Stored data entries
--- START ---
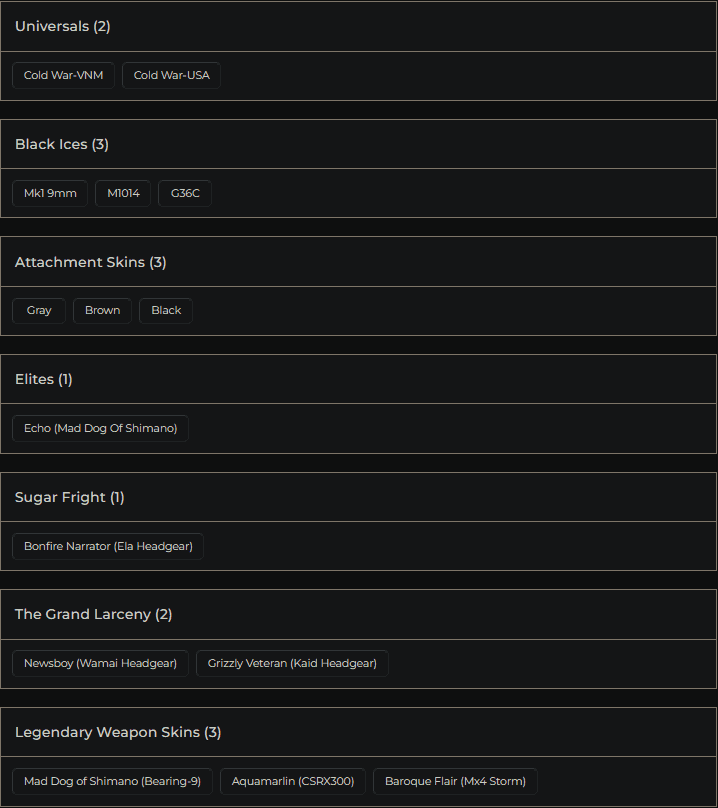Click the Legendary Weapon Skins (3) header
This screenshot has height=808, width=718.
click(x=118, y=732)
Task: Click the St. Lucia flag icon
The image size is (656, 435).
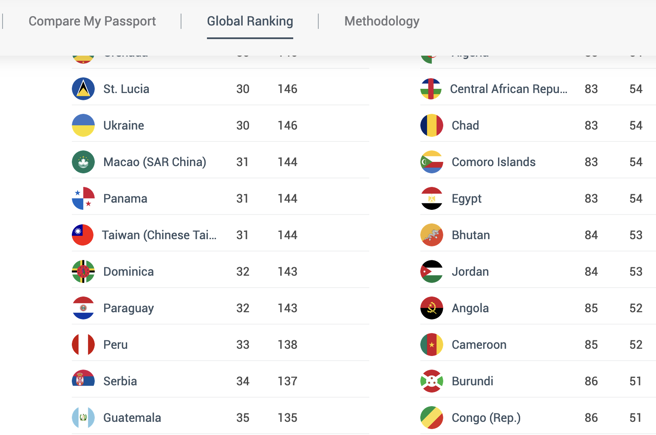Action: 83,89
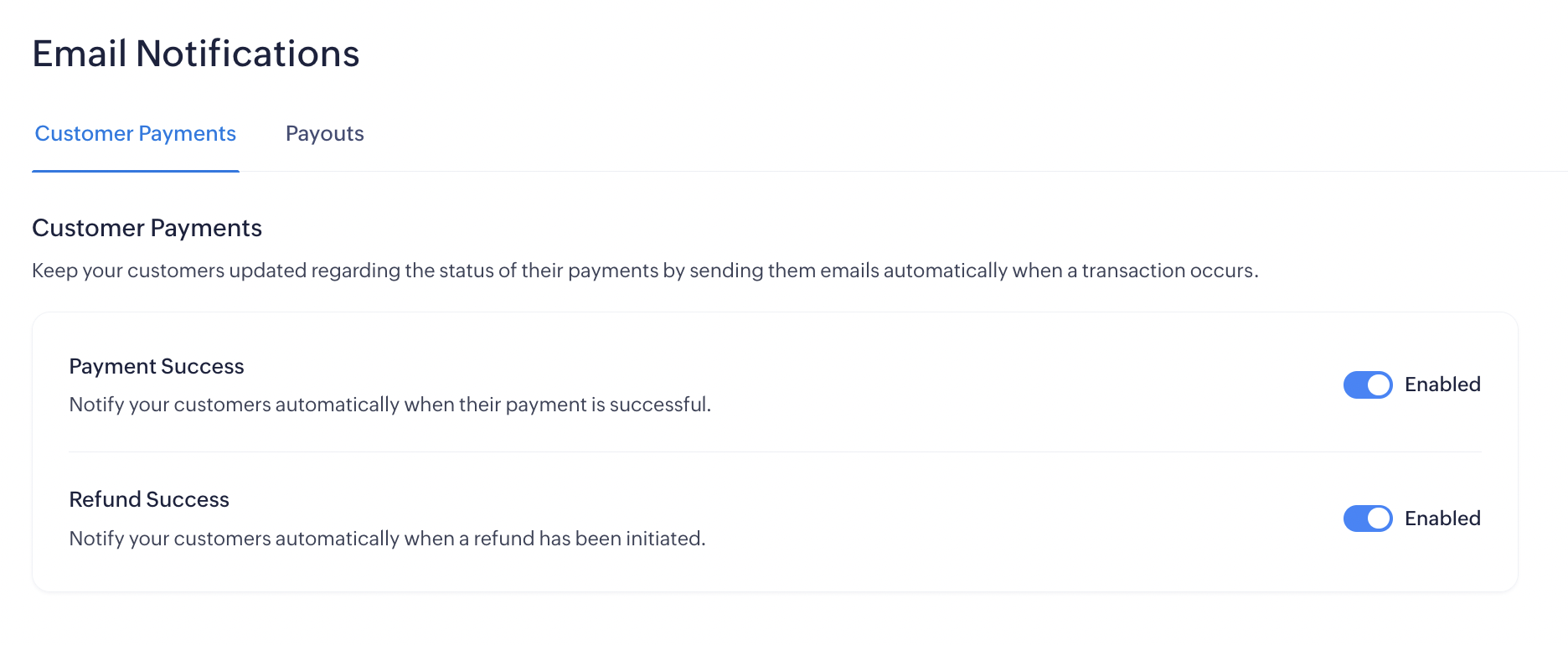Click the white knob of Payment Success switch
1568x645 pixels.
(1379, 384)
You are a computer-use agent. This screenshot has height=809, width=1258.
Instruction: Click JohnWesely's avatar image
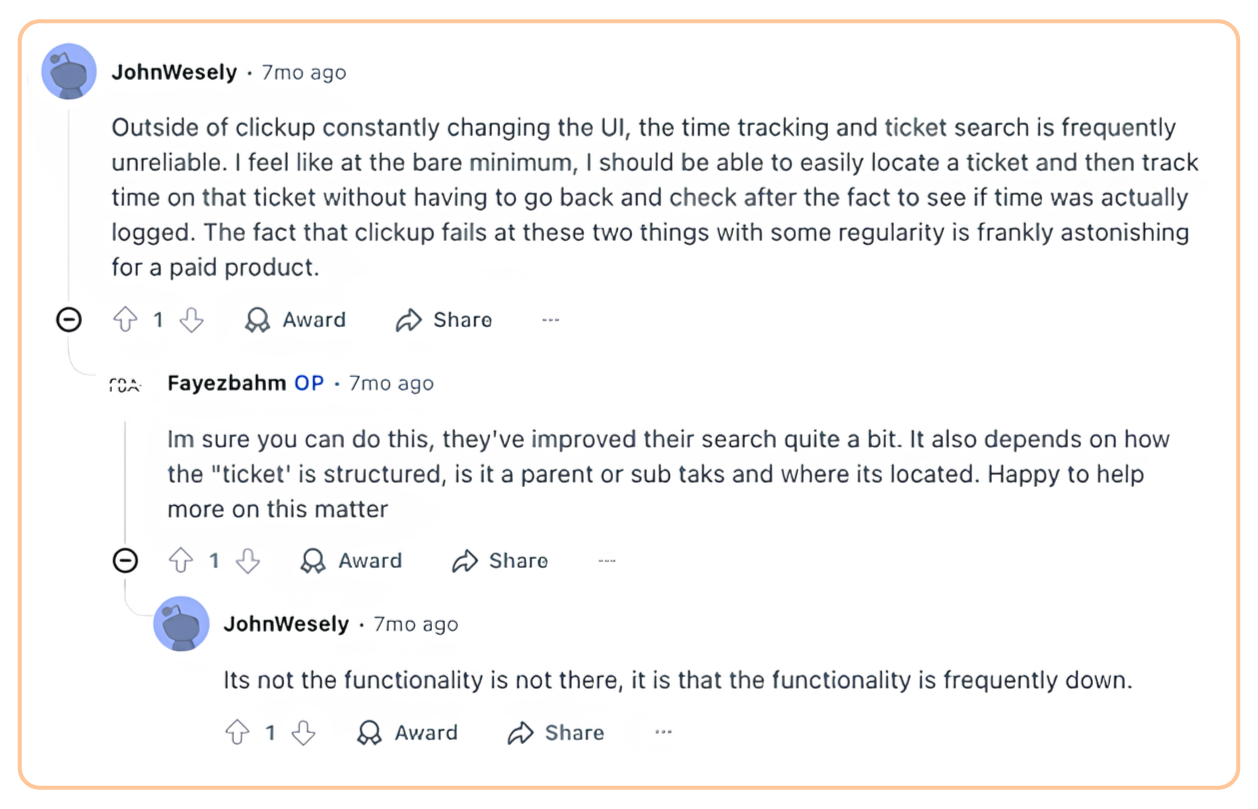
--- END ---
### Action item
Repeat word for word the lines beginning at the one with "Task: Click the St. Lucia flag icon" and ending at the final line of the records above, both included, and no others. Leave the pictures out.

### Result for this exercise
Task: Click the St. Lucia flag icon
The image size is (656, 435).
Action: 83,89
Click the white knob of Payment Success switch
1568x645 pixels.
(1379, 384)
You are a computer-use agent. This screenshot has height=809, width=1258.
Instruction: Click JohnWesely's avatar image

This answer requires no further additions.